Survivor Bias and Why Business Books Suck
In a recent investor meeting, I was reminded about the topic of survivor bias when the investor reeled off the successful investments they've made over the years. What he didn't mention, were the ones that fell off a cliff.
Survivor bias is making a decision based on only one side of the facts. A famous case and perhaps the original source of 'survivor bias' is from world war two, when aircraft that came back from missions were reinforced where the damage was most concentrated.
During World War II, the statistician Abraham Wald took survivorship bias into his calculations when considering how to minimize bomber losses to enemy fire. Researchers from the Center for Naval Analyses had conducted a study of the damage done to aircraft that had returned from missions, and had recommended that armor be added to the areas that showed the most damage. Wald noted that the study only considered the aircraft that had survived their missions—the bombers that had been shot down were not present for the damage assessment.

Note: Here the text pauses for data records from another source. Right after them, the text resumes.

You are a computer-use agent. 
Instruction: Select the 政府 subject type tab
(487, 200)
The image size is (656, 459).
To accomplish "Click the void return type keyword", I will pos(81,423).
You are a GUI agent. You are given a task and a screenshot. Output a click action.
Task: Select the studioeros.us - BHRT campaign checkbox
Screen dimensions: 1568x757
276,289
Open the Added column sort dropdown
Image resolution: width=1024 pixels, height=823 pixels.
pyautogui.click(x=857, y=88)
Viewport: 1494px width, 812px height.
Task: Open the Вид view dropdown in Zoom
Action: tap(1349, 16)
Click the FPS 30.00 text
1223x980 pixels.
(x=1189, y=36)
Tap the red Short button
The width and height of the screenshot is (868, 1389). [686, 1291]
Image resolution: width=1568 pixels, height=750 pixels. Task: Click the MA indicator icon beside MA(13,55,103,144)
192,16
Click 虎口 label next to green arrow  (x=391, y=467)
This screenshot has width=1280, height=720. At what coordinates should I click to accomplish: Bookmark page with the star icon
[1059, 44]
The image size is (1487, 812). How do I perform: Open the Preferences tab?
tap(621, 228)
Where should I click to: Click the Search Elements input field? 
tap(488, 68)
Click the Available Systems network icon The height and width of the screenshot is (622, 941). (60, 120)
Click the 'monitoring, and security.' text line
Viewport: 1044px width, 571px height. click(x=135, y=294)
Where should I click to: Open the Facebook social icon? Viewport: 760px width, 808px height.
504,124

The holes in the returning aircraft, then, represented areas where a bomber could take damage and still return home safely. Wald proposed that the Navy reinforce areas where the returning aircraft were unscathed. Since those were the areas that, if hit, would cause the plane to be lost. His work is considered seminal in the then-nascent discipline of operational research.
Self help and business books are another area that suffer badly from survivor bias. Books are generally written by the few winners, telling stories of how they made it. What you don't hear is from the many hundreds of losers and where they failed.
With investors there is a general rule of thumb that out of 10 investments, 7 go 'belly up', 2 return their money and 1 does really well. That's if they're lucky! [Jason]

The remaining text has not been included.